Tuesday, October 30, 2018

Are You Addicted to Google Analytics?

Website owners and developers are constantly looking at their Google Analytics to measure their success. For some entrepreneurs it is essential to know what they are to determine if they are meeting their business goals.

Those goals might include sales, lead generation, viewing a specific page, or downloading a particular file. Google Analytics' approach is to show high-level, dashboard-type data for the casual user, and more in-depth data further into the report set.

Google Analytics analysis can identify poorly performing pages with techniques such as funnel visualization, where visitors came from (referrers), how long they stayed on the website and their geographical position. It also provides more advanced features, including custom visitor segmentation.

There are some players in the modular housing industry that have so many visitors that they begin looking at just about every detail generated to find ways to stay engaged longer with the visitor. When this data becomes more intense and the number of visitors reaches into the thousands these businesses have entered the realm of Big Data.

Big Data is a term used to refer to data sets that are too large or complex for traditional data-processing application software to adequately deal with. Big Data in many cases offers greater statistical power.

But what good is all that to a local or even a regional modular home builder that builds 20-40 new homes a year? Does all that date from Google Analytics really mean that much?
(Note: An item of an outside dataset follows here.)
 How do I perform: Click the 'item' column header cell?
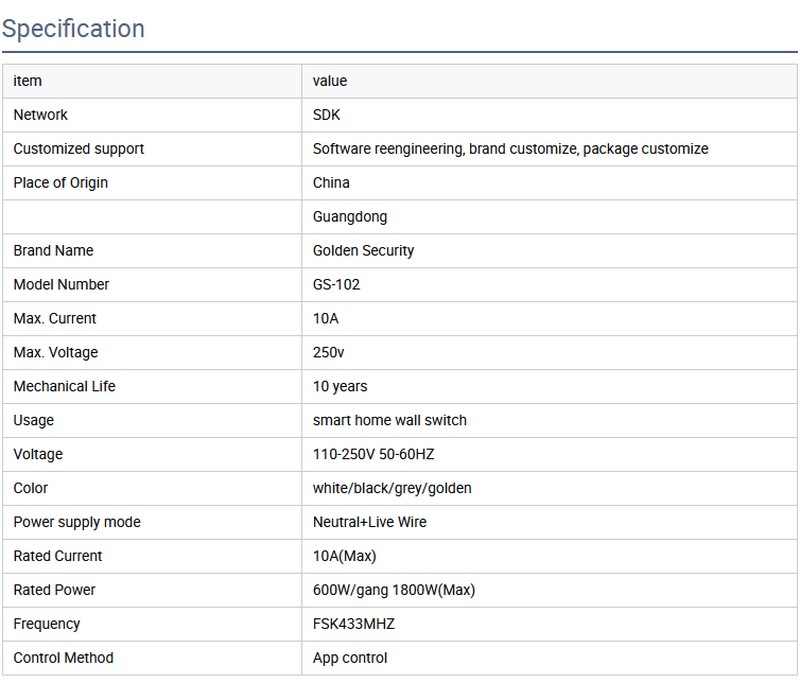click(x=27, y=81)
You should know if your website is getting enough traffic to support your continuing business. You should know some other basic stats and that is about it.

Website traffic dropping? Then it’s time to refresh it. Give it a new look. Or maybe your website traffic is generated by your postings on Facebook and the drop is do to you not posting anything in a month.

Those are important numbers to know.

Say your area is hit with a natural disaster. What should you do to let people know your company is there to build them a new modular home or maybe do repairs? One of the first things you should do is get on Facebook and tell everyone that you are available to help.

When you do that, go to Google Analytics and get a visitor report by week and month. Armed with those numbers you can track how many people are visiting your website now that the disaster has passed. If there lot more than usual, keep hitting Facebook with announcements linked to your website.

If the numbers are stagnant it could mean that your Facebook postings have not caught people’s attention and you should change the message.
Analytics are good for your business and having a working knowledge of them is essential.

However, over the last couple of years I’ve had many small modular home builders tell me in detail what their Google numbers are, where they rank and so much other useless information. I can’t help but wonder if they truly believe that amount of information is needed to run their business or are have they become addicted to all of that data.

Why a modular home builder that builds 20 new homes a year and doesn’t have any plans to expand really needs to review a hundred datapoints a day is beyond me.

For some builders and even modular factories that huge amount of data is essential to keep their business flowing properly. It can predict a lot of patterns in buying and website visits year after year and if one of those datapoints spikes or drops it could mean action is needed.

For those caught up in data and statistics overload there is help for you at GAA (Google Analytics Anonymous).